* Assignment
The lines in the listing below are to be given again exactly, starting at the line holding "The width and" and ending at the line holding "This screenshot has width=637, height=575.". Do not include pictures.

* Data section
——

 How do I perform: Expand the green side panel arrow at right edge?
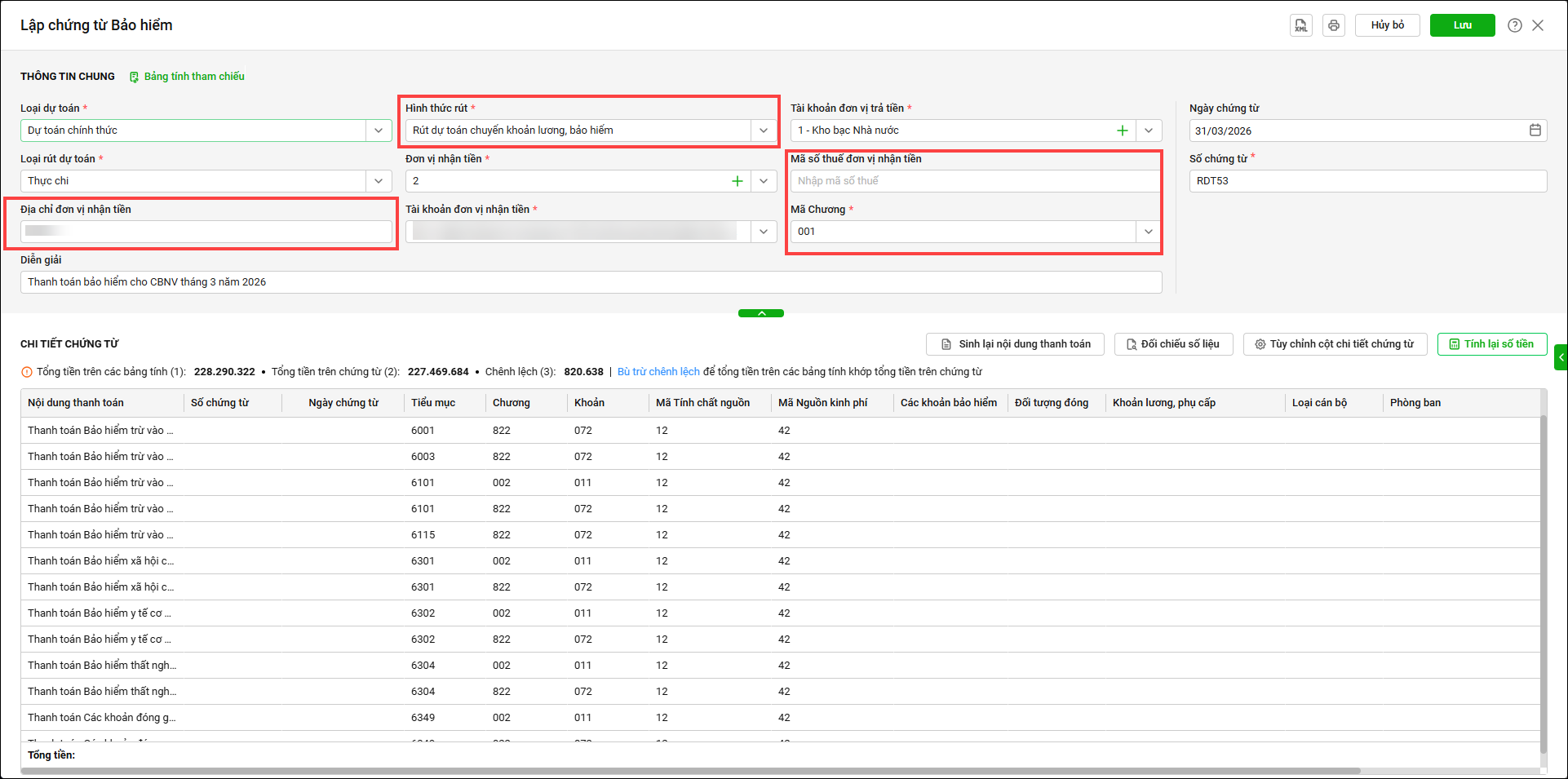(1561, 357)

——

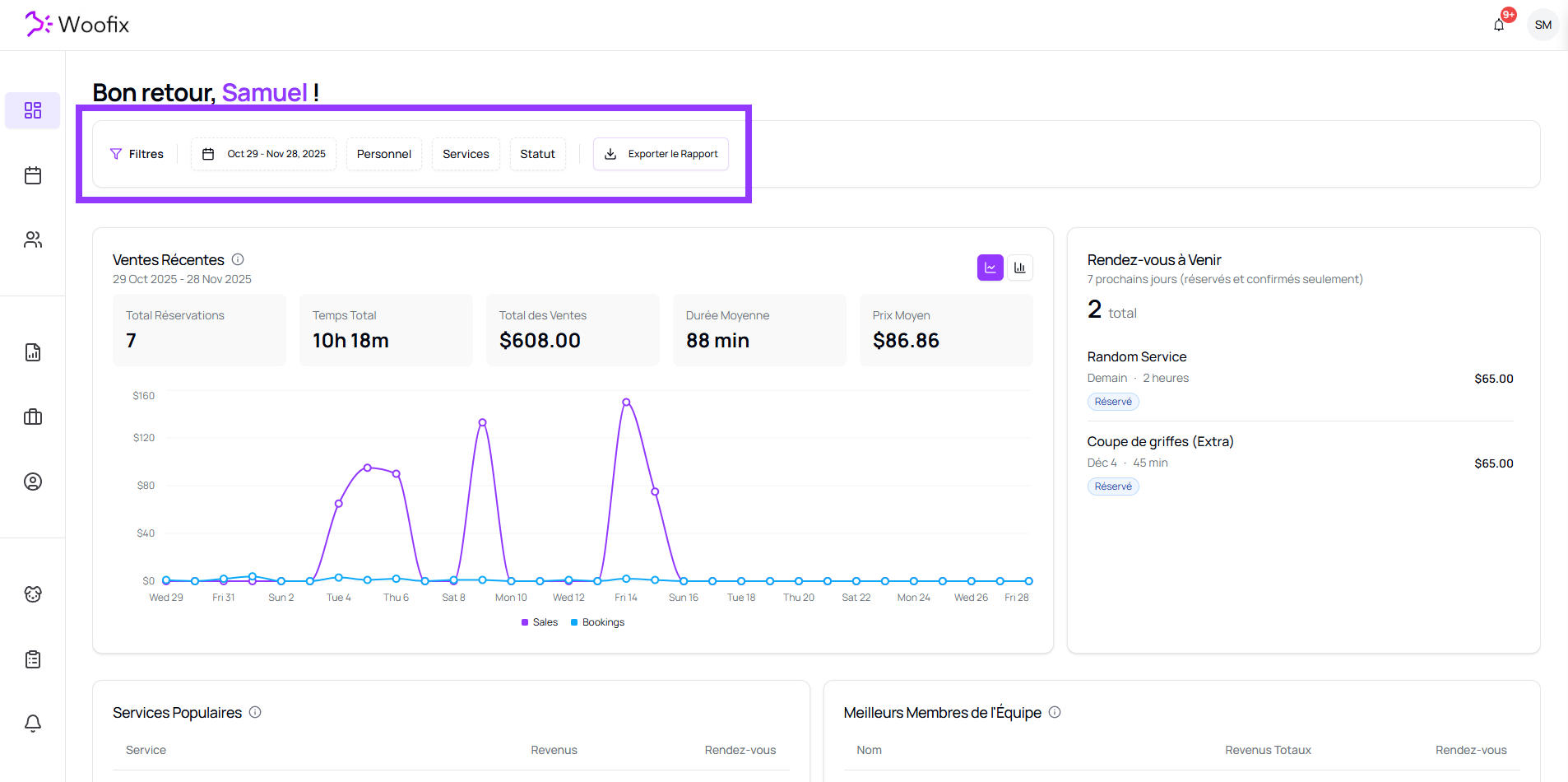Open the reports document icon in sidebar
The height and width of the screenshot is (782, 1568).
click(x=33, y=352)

——

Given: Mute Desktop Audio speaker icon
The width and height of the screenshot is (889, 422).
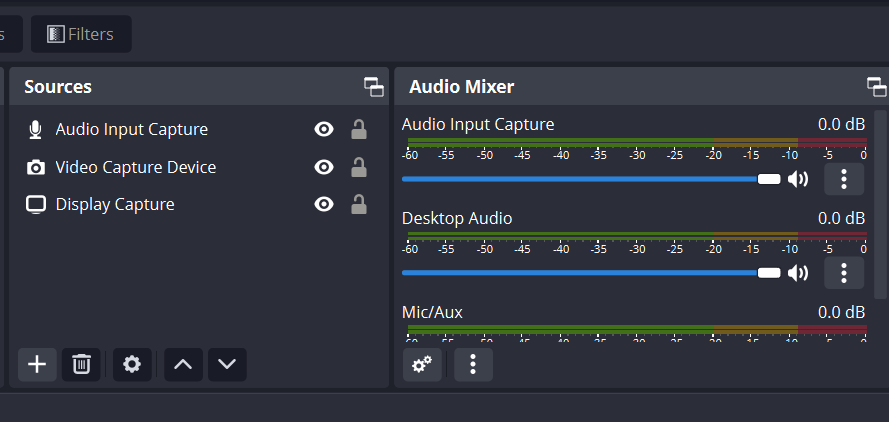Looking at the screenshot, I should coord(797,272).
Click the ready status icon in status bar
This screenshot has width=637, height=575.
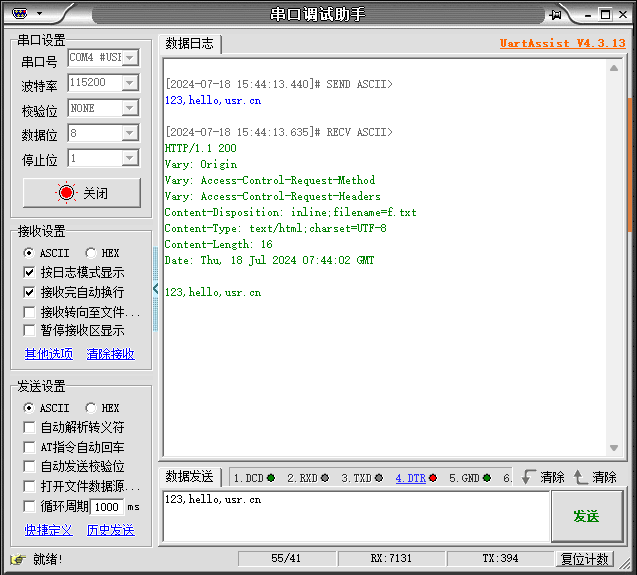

——

* Reply
The width and height of the screenshot is (889, 422).
Looking at the screenshot, I should coord(797,272).
Click the ready status icon in status bar
This screenshot has width=637, height=575.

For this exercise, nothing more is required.